Yes, yes, yall. It’s 39 days until the election. Obama or bust, bitches. You doing your time on the trail? A weekend in PA? One last donation? Blowing up your email list with Palin polls? It’s crunch time. A little over a month. 943 hours. 56606 minutes. 3396410 seconds. In daylights, in sunsets, in midnights, in curtailed debate schedules. How do you measure your last days in society?
If you haven’t thought about it, you know your Obama-button wearing buddy has: the big “OPT OUT.” The potential mass exodus of young lefties if McCain and Palin take the ticket in November. I haven’t done any formal polling, but judging from the amount of people who drop the “if they – if we let this happen again – if they win…I don’t even know – I’m OUT!” on me to end whatever political conversation we’ve been having (again, not an actual actuary, but it’s about 1 in 3 half-drunk convos), the bike lanes in Albequerque and Bucharest (film scene is totally avant, and it’s cheap!) are about to get a whole lot more crowded.
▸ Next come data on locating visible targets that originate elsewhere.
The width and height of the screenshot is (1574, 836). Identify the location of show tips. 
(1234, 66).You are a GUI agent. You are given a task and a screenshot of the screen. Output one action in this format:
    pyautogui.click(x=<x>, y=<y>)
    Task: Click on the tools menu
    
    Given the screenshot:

I’m skeptical, because I rank the possible American firsts to happen as a result of this election in the following order of likeliness:
- America elects first black president.
- America elects first female VP
- The new administration sets up first ever Presidential Custom Tee and Mixtape outfit in the Roosevelt Room, with an outpost at 145th and Lenox.
- Idealistic American youth follow through on their word.
But maybe I’m wrong. Maybe legions of artists and dreamers will take the path of Fitzgerald and Hemingway in the 20s, Baldwin and Miles Davis in the 50s, Ginsberg and Burroughs in the 60s, Marc Jacobs today. Maybe my hyperliterate friends will pick up their banjos, buy their flatbed fruit trucks, and do the Emile Hirsch.
Do what you need to do. But in the words of your mother, try to be back in time for Hillary 2012, OK?